NOTE 2 SUMMARY OF SIGNIFICANT ACCOUNTING POLICIES
Basis of Presentation
The Combined Statement of Revenue and Community Operating Expenses (Historical Summary) has been prepared for the purpose of complying with the provisions of Rule 3-14 of Regulation S-X promulgated by the Securities and Exchange Commission (SEC), which requires certain information with respect to real estate operations to be included with certain filings with the SEC. The Historical Summary includes the historical revenues and community operating expenses of the ARC Properties, exclusive of interest income, interest expense,
5
depreciation and amortization, and other expenses, which may not be comparable to the corresponding amounts reflected in the future operations of the ARC Properties.
Use of Estimates
The preparation of financial statements in conformity with accounting principles generally accepted in the United States of America requires management to make estimates and assumptions that affect the reported amounts of revenues and expenses during the reporting period. Actual results could differ from those estimates.

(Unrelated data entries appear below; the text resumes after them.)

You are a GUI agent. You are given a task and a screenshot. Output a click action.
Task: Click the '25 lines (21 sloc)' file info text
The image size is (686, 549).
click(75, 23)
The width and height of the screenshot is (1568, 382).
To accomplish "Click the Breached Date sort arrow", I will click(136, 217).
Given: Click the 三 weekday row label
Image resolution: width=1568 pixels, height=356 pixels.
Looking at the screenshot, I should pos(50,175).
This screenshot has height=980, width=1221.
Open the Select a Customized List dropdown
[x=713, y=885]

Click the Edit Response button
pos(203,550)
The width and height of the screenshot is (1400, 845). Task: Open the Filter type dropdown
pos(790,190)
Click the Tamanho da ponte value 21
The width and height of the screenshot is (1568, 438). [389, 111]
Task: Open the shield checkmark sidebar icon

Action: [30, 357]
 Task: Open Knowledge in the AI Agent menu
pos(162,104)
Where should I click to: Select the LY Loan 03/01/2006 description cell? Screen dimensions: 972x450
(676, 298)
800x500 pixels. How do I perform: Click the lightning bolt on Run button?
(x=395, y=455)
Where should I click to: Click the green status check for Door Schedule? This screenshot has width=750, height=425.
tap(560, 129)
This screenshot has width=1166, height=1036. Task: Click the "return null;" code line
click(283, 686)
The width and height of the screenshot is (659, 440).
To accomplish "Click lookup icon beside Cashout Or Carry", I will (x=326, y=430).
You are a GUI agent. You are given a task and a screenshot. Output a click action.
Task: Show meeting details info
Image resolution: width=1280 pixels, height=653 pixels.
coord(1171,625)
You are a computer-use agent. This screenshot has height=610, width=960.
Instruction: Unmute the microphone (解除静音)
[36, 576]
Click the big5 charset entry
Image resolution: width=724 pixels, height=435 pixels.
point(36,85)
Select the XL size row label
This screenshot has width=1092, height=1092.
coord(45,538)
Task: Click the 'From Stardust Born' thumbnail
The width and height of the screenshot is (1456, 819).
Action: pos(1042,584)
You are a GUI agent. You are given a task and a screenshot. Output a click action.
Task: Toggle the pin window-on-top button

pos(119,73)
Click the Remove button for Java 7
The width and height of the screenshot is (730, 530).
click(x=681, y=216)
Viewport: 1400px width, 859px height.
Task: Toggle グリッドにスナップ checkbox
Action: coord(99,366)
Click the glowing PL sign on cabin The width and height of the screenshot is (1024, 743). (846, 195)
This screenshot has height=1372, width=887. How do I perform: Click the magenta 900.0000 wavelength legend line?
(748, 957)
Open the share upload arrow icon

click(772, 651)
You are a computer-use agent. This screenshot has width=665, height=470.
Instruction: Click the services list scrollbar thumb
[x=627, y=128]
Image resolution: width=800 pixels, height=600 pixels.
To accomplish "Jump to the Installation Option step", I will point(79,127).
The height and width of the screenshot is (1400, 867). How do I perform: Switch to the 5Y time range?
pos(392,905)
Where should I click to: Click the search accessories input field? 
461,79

Investment Property and Equipment
Property and equipment are carried at cost. Maintenance and Repairs are charged to income as incurred and improvements are capitalized.
Revenue Recognition
Income is derived primarily from the rental of manufactured home sites. The ARC Properties also own approximately 280 rental units which are rented to residents. Rental and related income is recognized on the accrual basis over the term of the lease, which is typically one year or less.
Accounts Receivable
The Company evaluates the collectability of rental revenue and records a bad debt expense when management believes that it is probable that it will be unable to collect amounts due under the contractual terms of the lease agreements.
Subsequent Events
The Company has evaluated subsequent events through April 25, 2013, and has determined that there were no subsequent events or transactions which would require recognition or disclosure in the financial statements.
Item 9.01 (b)
Pro Forma Financial Information (Unaudited)
The following pro forma information reflects the acquisition of Birchwood, Broadmore, Forest Creek, Gregory Courts, Highland, Oak Ridge, Sunnyside, Twin Pines, Valley View Danboro and Valley View Honey Brook (collectively referred to as the ARC Properties) by UMH Properties, Inc. (the Company).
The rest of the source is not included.